Reproduce the entries exactly, but keep the pictures out of the copy.

***** Extracted information

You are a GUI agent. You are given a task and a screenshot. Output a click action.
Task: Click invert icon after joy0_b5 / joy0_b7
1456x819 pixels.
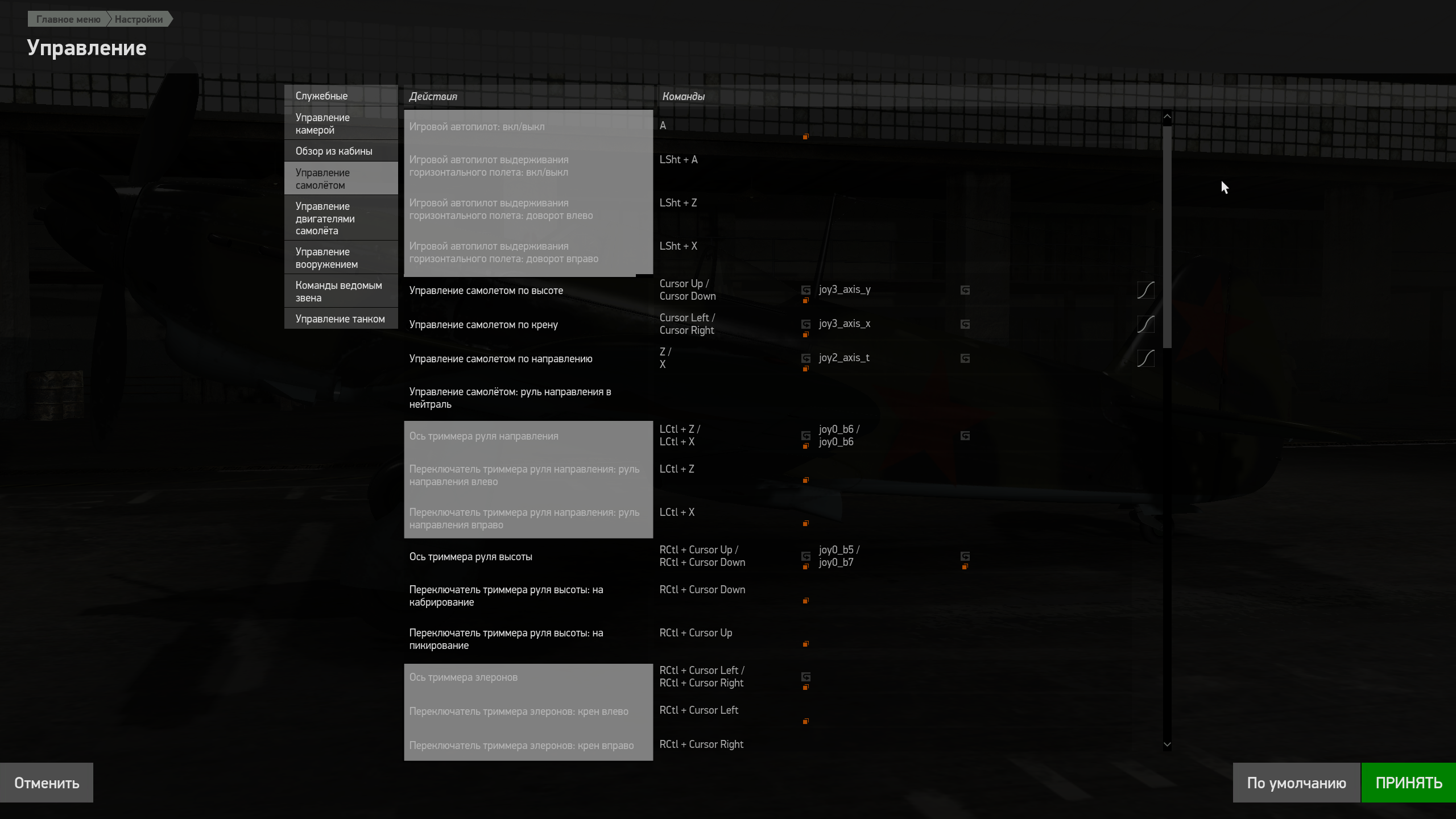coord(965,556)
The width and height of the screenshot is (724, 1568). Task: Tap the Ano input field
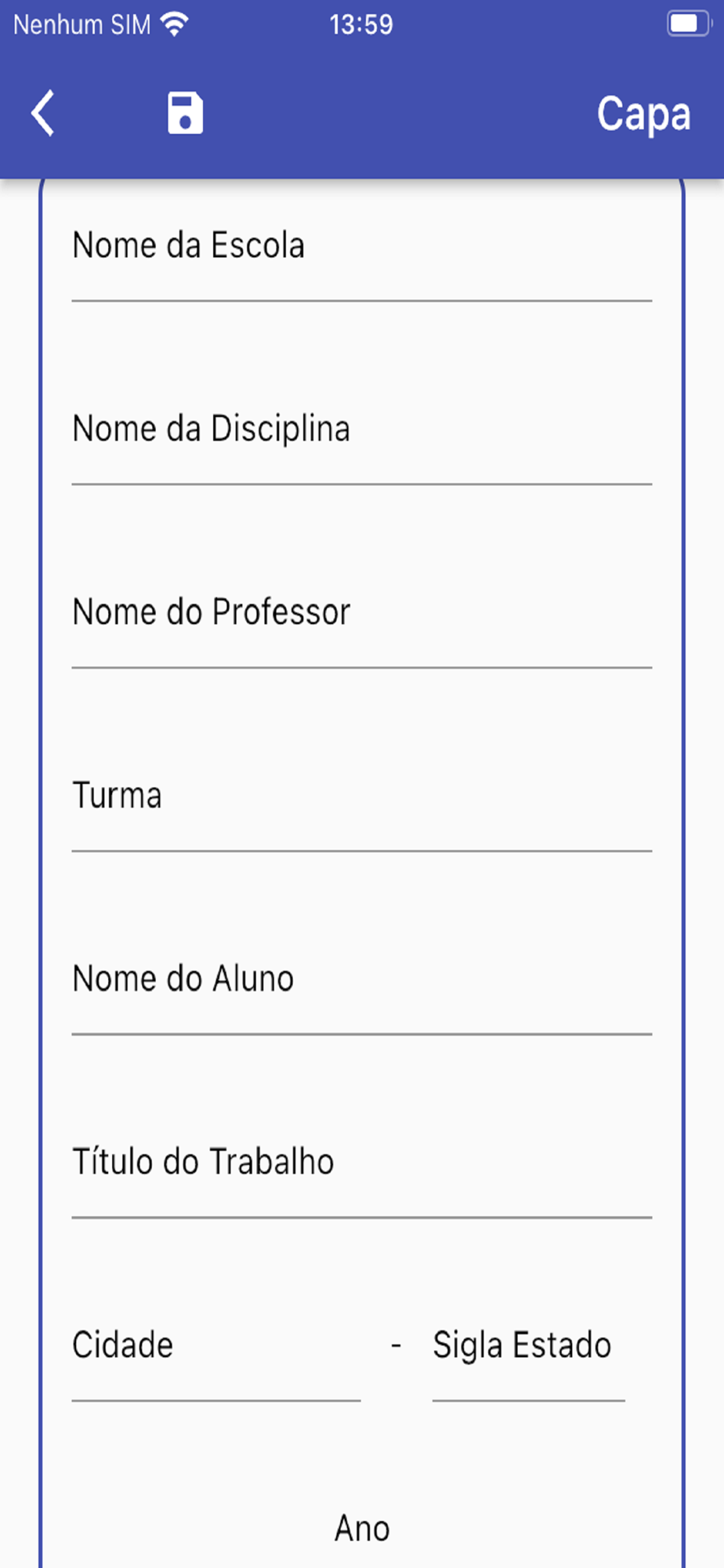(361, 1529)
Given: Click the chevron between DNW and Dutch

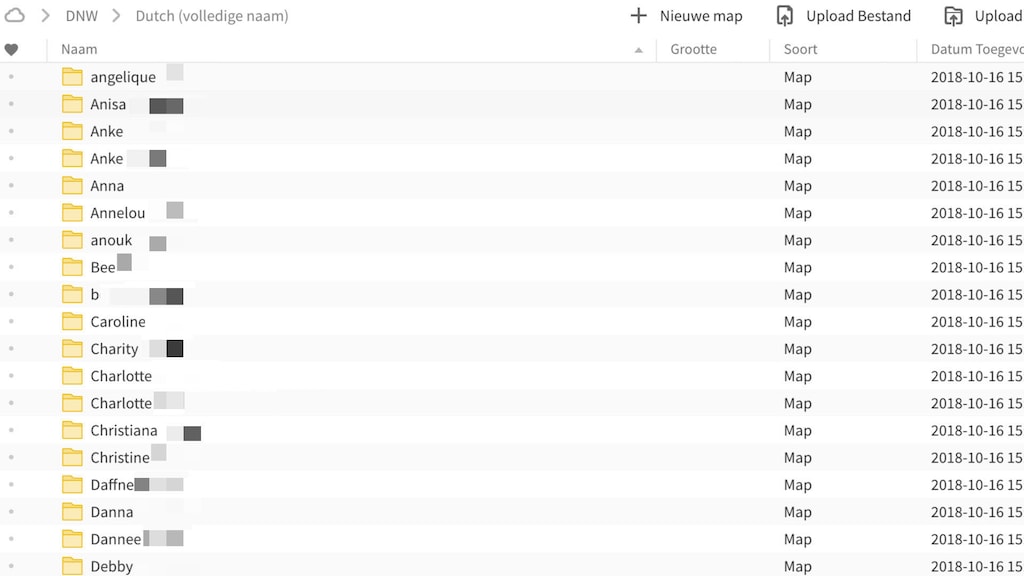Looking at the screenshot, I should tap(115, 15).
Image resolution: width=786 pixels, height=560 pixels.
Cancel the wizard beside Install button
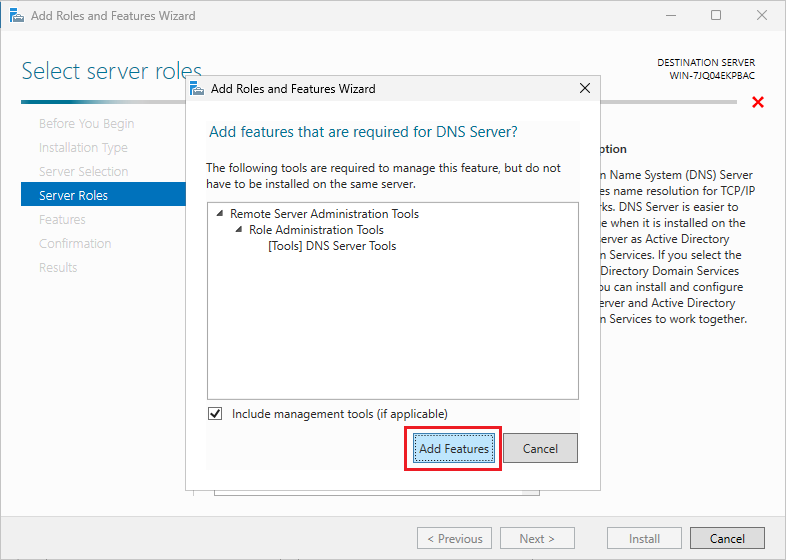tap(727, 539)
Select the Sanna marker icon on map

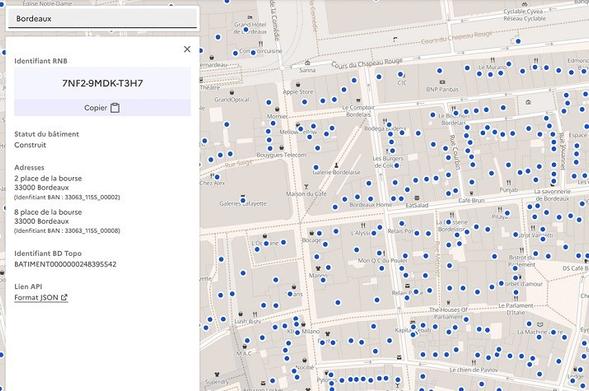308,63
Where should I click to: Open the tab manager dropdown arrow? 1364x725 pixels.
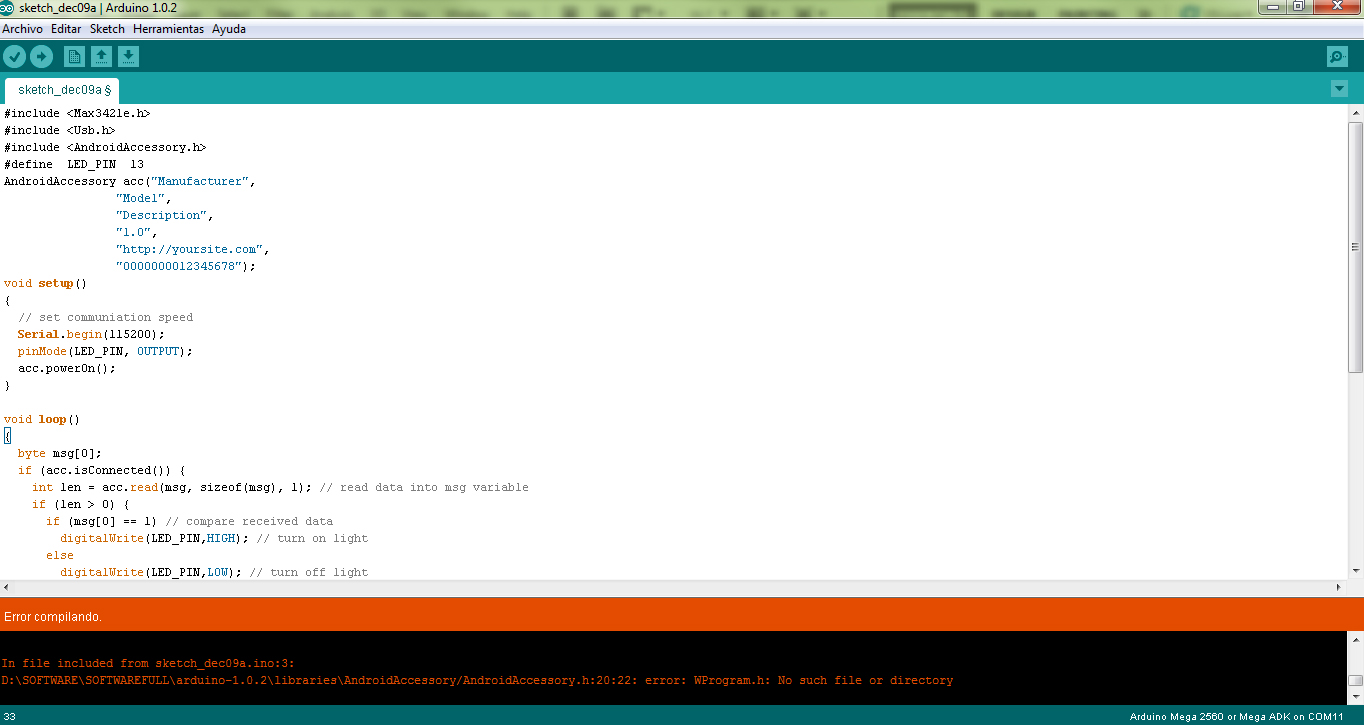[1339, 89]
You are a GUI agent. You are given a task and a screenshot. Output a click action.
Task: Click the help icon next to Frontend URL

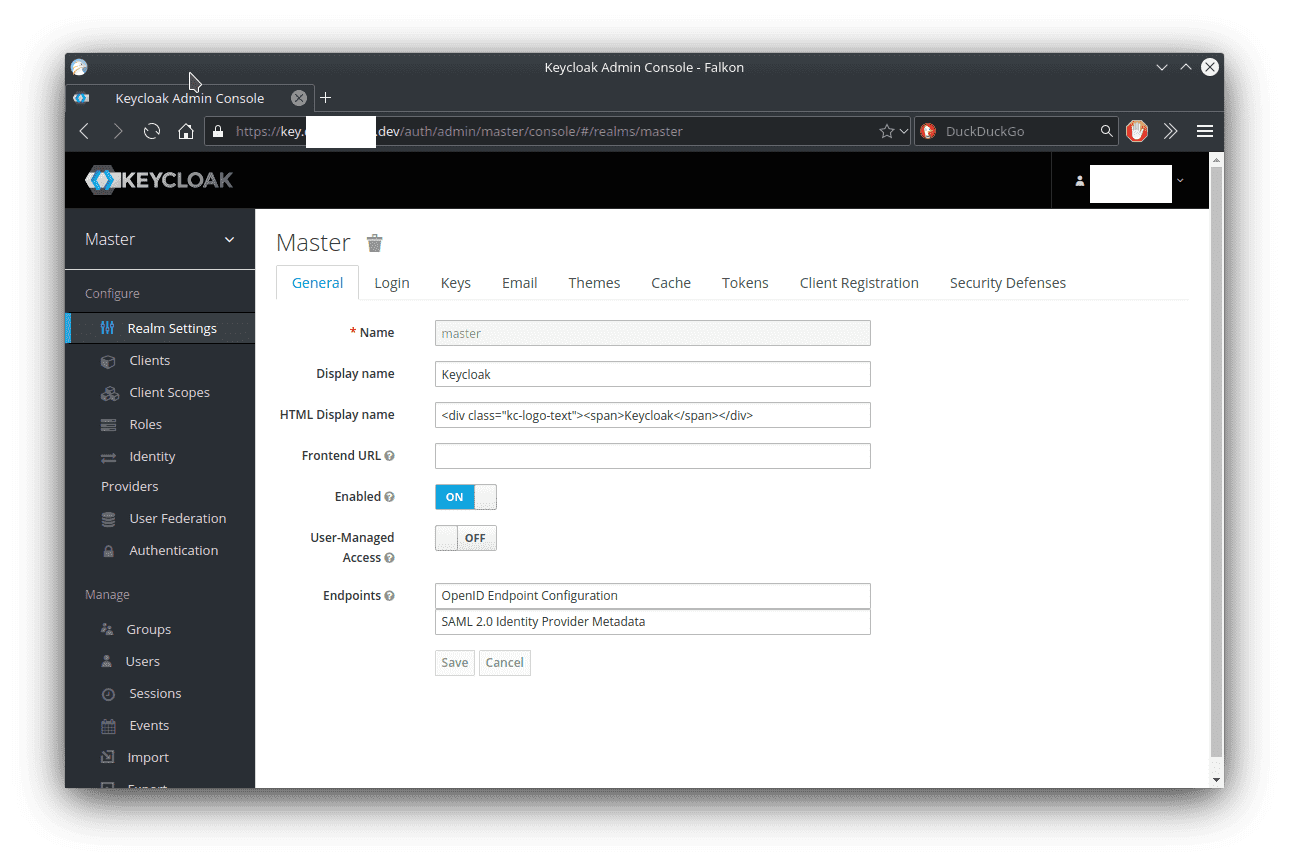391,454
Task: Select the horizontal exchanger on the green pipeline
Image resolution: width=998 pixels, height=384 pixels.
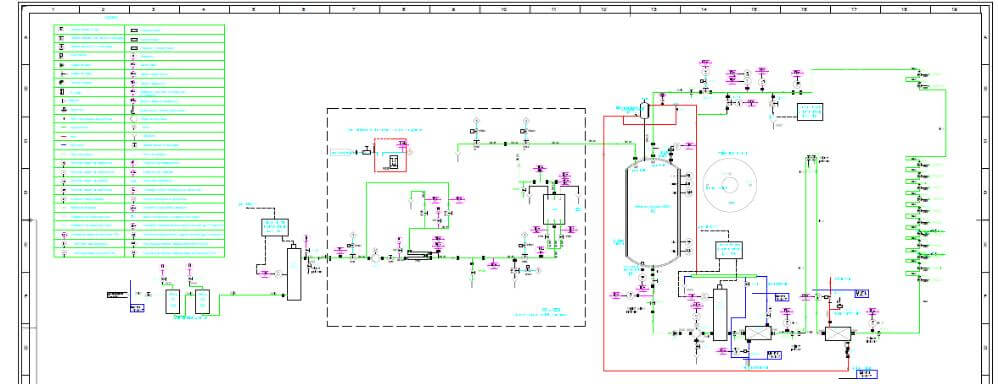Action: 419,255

**********

Answer >>
You are a GUI agent. You are given a task and a screenshot. Output a click action.
Task: Click invert icon after joy0_b5 / joy0_b7
1456x819 pixels.
coord(965,556)
The width and height of the screenshot is (724, 1568). Task: Tap the Ano input field
(361, 1529)
Given: Click the chevron between DNW and Dutch

Looking at the screenshot, I should tap(115, 15).
Image resolution: width=786 pixels, height=560 pixels.
Cancel the wizard beside Install button
tap(727, 539)
Select the Sanna marker icon on map

308,63
Where should I click to: Open the tab manager dropdown arrow? 1364x725 pixels.
[1339, 89]
You are a GUI agent. You are given a task and a screenshot. Output a click action.
Task: Click the help icon next to Frontend URL

391,454
Task: Select the horizontal exchanger on the green pipeline
Image resolution: width=998 pixels, height=384 pixels.
Action: 419,255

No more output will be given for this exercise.